(Data pulled from a collection)
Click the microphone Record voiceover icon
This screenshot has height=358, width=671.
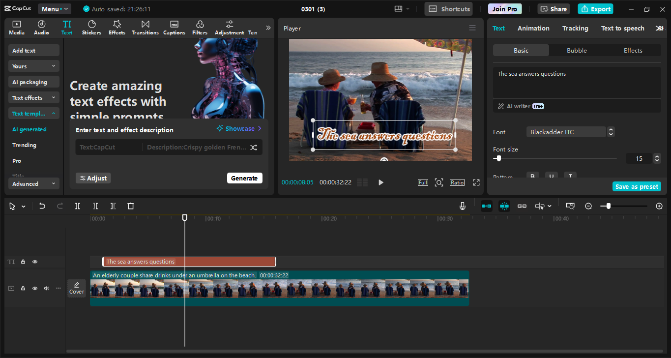tap(463, 206)
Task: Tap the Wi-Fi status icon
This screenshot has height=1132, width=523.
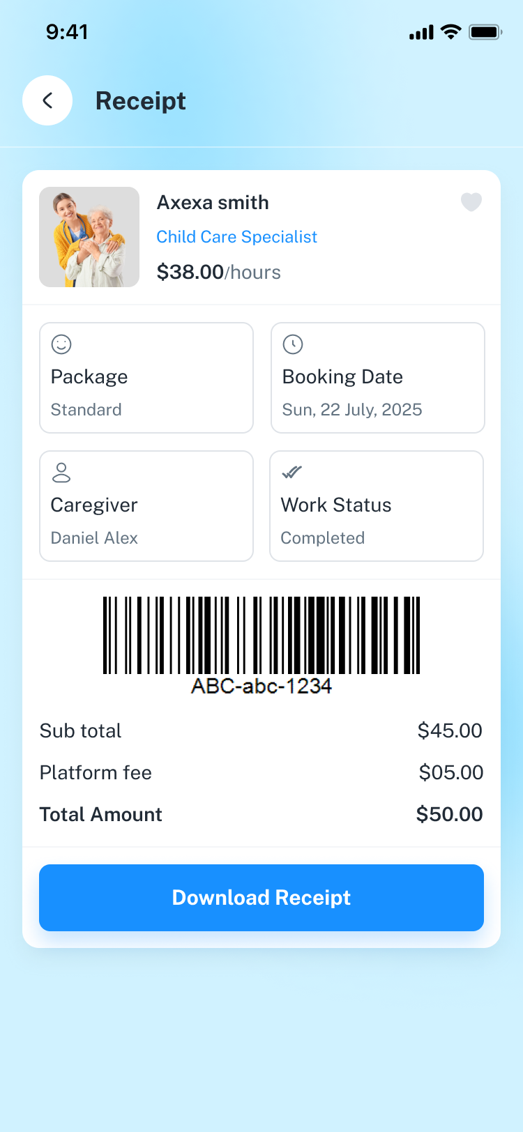Action: 451,32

### Stated task
Convert the records into a Markdown table with the columns "Row" and "Line", numbering each line and skipping blank ones. Leave the pictures out of your answer.

### Exercise result
| Row | Line |
|---|---|
| 1 | Click the microphone Record voiceover icon |
| 2 | This screenshot has height=358, width=671. |
| 3 | tap(463, 206) |
| 4 | Task: Tap the Wi-Fi status icon |
| 5 | This screenshot has height=1132, width=523. |
| 6 | Action: 451,32 |